Professionally speaking, it’s been a pretty rotten few months for Ruby Walsh.
The Cheltenham Festival’s all-time leading rider, with 58 winners, reinjured the same leg he’d broken earlier in the season when Douvan took a tumble in the Queen Mother Champion Chase.
Willie Mullins, champion Irish jumps trainer, had a book of hot rides for his top jockey to add to his Cheltenham tally, but he had to rely on his team as a whole.
Many, not few replacements
Mullins gave the leg up to stable number two Paul Townend, his son Patrick, Ruby’s now retired sister Katie and Mark Walsh across the yard’s seven 2018 Cheltenham Festival wins. He still somehow lost out on being crowned top trainer over the four days, though, as Gordon Elliott saddled eight horses to victory.
Photo credit to Dan Heap
Could this be the future?
Mullins had the last laugh, though, as he once again pipped his domestic rival to the trainers’ title across the Irish Sea during Punchestown. If winning with five different jockeys, Ruby included, at Cheltenham on winners was a feat, Mullins drew on 10 different riders to account for 18 wins and his improbable turnaround at Punchestown.

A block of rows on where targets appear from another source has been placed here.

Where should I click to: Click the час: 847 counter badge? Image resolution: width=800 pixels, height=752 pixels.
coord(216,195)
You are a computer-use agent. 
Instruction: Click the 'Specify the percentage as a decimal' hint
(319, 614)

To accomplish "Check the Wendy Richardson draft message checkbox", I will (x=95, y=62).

That should give you some idea of what it’ll take to replace Walsh when he does call time on his career in the saddle. While this is oversimplifying things somewhat, it felt like a glimpse into the future of Irish National Hunt without Ruby.
Walsh isn’t done yet, though, and the prospect of a new jumps season riding some of the most exciting horses in training will aid his recovery.

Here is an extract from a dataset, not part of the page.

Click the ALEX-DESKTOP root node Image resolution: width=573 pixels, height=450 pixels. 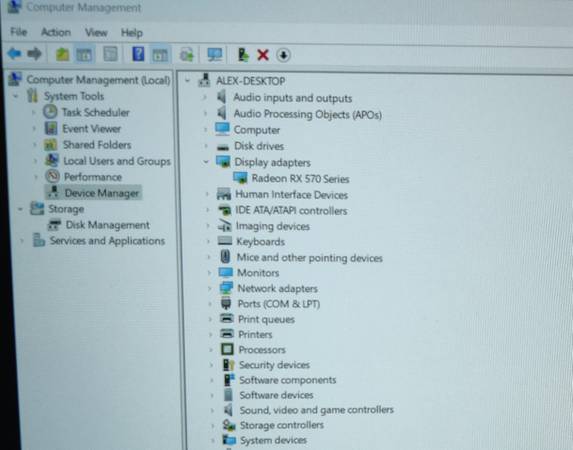[250, 81]
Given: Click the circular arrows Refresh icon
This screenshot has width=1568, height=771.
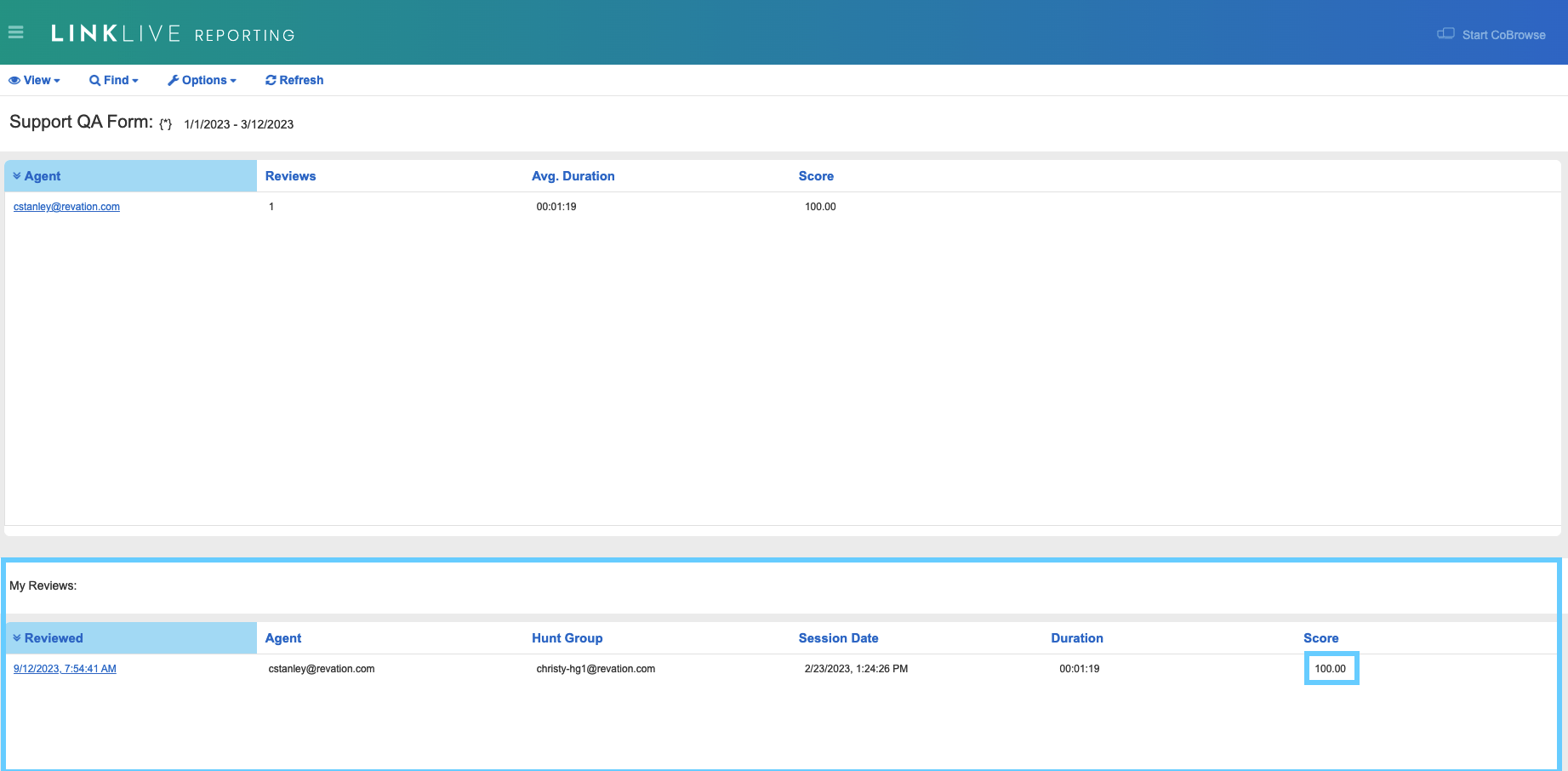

Riding the cream of the crop
Given how dominant the Irish battalions were at the Cheltenham Festival, it’s clear the best horses are being sent there from France or further afield. There’s also a thriving bloodstock and breeding industry inside Ireland.
The bookmaker’s favourites for Cheltenham next year will doubtless include Mullins’ mounts for Walsh. Who wouldn’t want to get back on the exciting mare Laurina (3/1, William Hill for Mares’ Hurdle), who destroyed all comers in her own sex as a novice hurdler? She’s a hot favourite to take the step up into open company, but also a possible Champion Hurdle contender (14/1 with William Hill) as Annie Power was.

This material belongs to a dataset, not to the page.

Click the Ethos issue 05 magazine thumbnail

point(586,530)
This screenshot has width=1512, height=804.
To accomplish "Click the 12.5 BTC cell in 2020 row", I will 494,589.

Depending on what owners Simon Munir and Isaac Souede want to do with Footpad (9/2 for the Champion Chase Betfair) and whether they’ll stand retained rider Daryl Jacob down in favour of Walsh, he could also help Mullins finally get the monkey off his back of never having a Queen Mother Champion Chase winner. That 2m jumpers’ division has largely been the playground of British champion trainer Nicky Henderson in recent years, who’s saddled four of the last seven Festival winners including Altior.
A mouth-watering clash like that is precisely the sort of thing that should still light a fire inside Walsh. Riding top horses for one of the best trainers of all time is all he needs to bounce back.